Massimo Alberti (Edoardo Leo) è proprietario, assieme alla sorella Adriana (Margherita Buy), di un bed & breakfast imbattutosi nella crisi economica. Ispirandosi, però, ad un gruppo di suore che affitta le stanze del vicino convento a fronte di un’offerta “volontaria” e non sottoposta a tassazione statale, Massimo ha un’idea brillante: inventarsi una religione che trasformi il suo bed & breakfast in un luogo tax free. Con l’aiuto dello scrittore di scarso successo Marco (Giuseppe Battiston), Massimo dà origine allo “ionismo”, un culto che pone l’io al centro di tutto. Gli adepti saranno moltissimi.
Io c’è è il terzo lungometraggio di Alessandro Aronadio, regista del gioiellino Orecchie, che si rivolge stavolta ad un pubblico più vasto, affrontando un argomento delicato come quello della fede, insito in qualche modo anche nel film precedente.
Attraverso i toni della commedia brillante e politicamente scorretta, Aronadio (anche sceneggiatore assieme ad Edoardo Leo, Valerio Cilio e Renato Sannio) indaga sul nostro bisogno di credere, aprendosi a volte a riflessioni profonde e non banali, altre a snodi narrativi più consueti e meno efficaci.
Io c’è alterna ironia, cattiveria e malinconia camminando sul crinale della commedia all’italiana e mettendo in scena una galleria di caratteri di cui esplora, spesso impietosamente, l’umana miseria.
Il merito del film di Aronadio è sicuramente quello di essere irriverente, senza deridere o giudicare i suoi personaggi, non risultando, pertanto, mai cinico verso la fede e chi crede.

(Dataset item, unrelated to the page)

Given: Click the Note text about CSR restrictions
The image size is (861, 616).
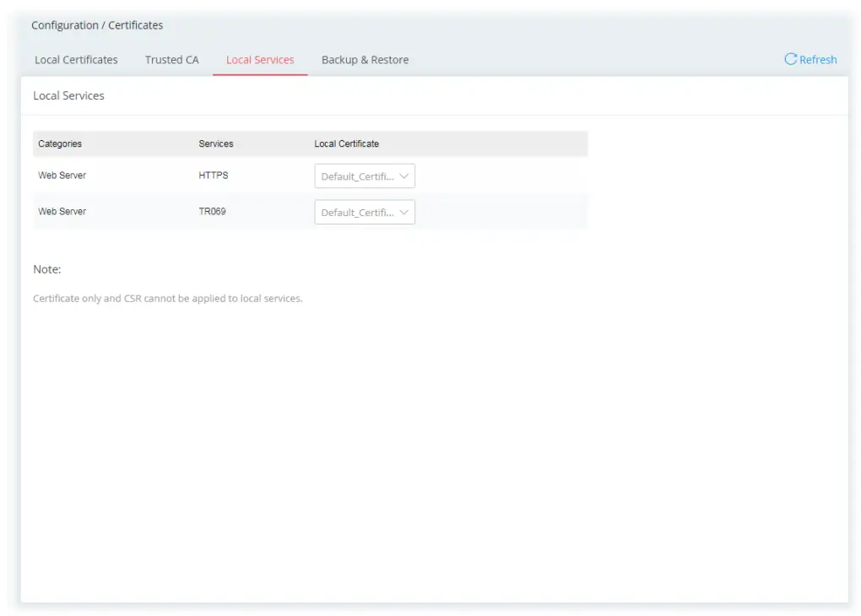Looking at the screenshot, I should pos(167,298).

In tal modo, la pellicola riesce ad essere pienamente credibile pur nella paradossalità della situazione che racconta.
Se però la prima parte di Io c’è regge, soprattutto grazie alla simpatica ricerca del protagonista dei punti deboli di ogni religione, per proporne una che sia più comoda, personale e contemporanea, la seconda ha il demerito di scegliere percorsi accomodanti e di perdere buona parte dell’arguzia che lo avevano contraddistinto.
L’intelligente soavità della scrittura di Orecchie non torna in Io c’è, che risulta certamente un progetto ambizioso, ma solo parzialmente riuscito, anche a causa di personaggi poco incisivi (soprattutto quelli di Buy, Battiston, Bruno e Michelini) e di una comicità non sempre calibrata.
Apprezzabile resta comunque la volontà di ricerca di una cifra stilistica originale, pur all’interno delle costrizioni commerciali.